Boolean Indicators, are, as the name suggests booleans, using the Eval function you can specify conditions which must be met in order for a result to be shown. This is incredibly useful for alerts, as the search can be triggered on a true or false basis. Booleans work on a per bucket basis, so it’s recommended you specify a number of buckets that make sense for your search, in the example below I searched over 60 minutes, and made use of 6 buckets.
* | _type.equals(UNX-cpu) CpuUtilPct.avg(server,AvgCpu) +AvgCpu.eval(CpuUtilPct > 10) chart(cluster) buckets(6)
* | _type.equals(win-cpu) ProcessorPct.avg(server,AvgCpu) +AvgCpu.eval(ProcessorPct > 10) chart(cluster) buckets(6)
The two main tools the Logscape offers through its search syntax for Anomaly detection are the ‘percentile()’ function, as well as the ‘eval()’ function. Percentile offers you the bands of values, and the use of ‘eval’ allows the user to specify their own criteria through the likes of ‘eval(CPU > CpuAvg+10)’
* | _type.equals(win-netutil) ThroughputMBps.avg(_host,Thru) +Thru.eval(ThroughputMBps > 3) chart(stacked)

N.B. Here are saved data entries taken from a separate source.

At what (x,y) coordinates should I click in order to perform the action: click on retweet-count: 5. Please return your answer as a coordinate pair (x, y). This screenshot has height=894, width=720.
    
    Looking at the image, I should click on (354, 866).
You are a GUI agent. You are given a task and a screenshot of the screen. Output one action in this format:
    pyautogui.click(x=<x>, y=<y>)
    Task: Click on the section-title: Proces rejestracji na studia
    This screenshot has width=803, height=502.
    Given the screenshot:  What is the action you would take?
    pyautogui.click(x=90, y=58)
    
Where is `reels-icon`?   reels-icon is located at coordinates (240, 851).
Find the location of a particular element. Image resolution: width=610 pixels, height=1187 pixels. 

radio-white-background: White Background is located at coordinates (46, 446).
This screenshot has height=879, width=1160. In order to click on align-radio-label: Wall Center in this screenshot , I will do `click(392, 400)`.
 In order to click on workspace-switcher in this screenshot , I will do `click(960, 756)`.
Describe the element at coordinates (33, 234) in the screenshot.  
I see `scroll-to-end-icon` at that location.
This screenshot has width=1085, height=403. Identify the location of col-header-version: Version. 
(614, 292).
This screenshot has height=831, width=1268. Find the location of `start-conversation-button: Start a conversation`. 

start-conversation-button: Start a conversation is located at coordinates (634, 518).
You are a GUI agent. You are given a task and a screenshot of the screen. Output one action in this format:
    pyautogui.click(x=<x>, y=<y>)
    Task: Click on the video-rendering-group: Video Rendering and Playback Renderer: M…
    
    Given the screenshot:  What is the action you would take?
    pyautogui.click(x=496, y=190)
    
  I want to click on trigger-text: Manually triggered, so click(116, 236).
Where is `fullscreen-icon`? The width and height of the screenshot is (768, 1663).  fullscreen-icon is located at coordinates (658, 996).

The above is a boolean search for environments making use of the WindowsApp which would trigger when network traffic spikes over 3MB/s, while booleans still retain their value on a workspace the main intention is for them to be used as trigger conditions for alerts.
* | _type.equals(win-netutil) ThroughputMBps.percentile(,95)
The above would give results if your network throughput is above the 95th percentile, again useful for both workspaces and alert triggers.
Hopefully this blog post has been insightful to you and showed you some new and interesting applications for Logscape analytics. Make sure to keep an eye out for future examples of how you can apply different analytics to your data.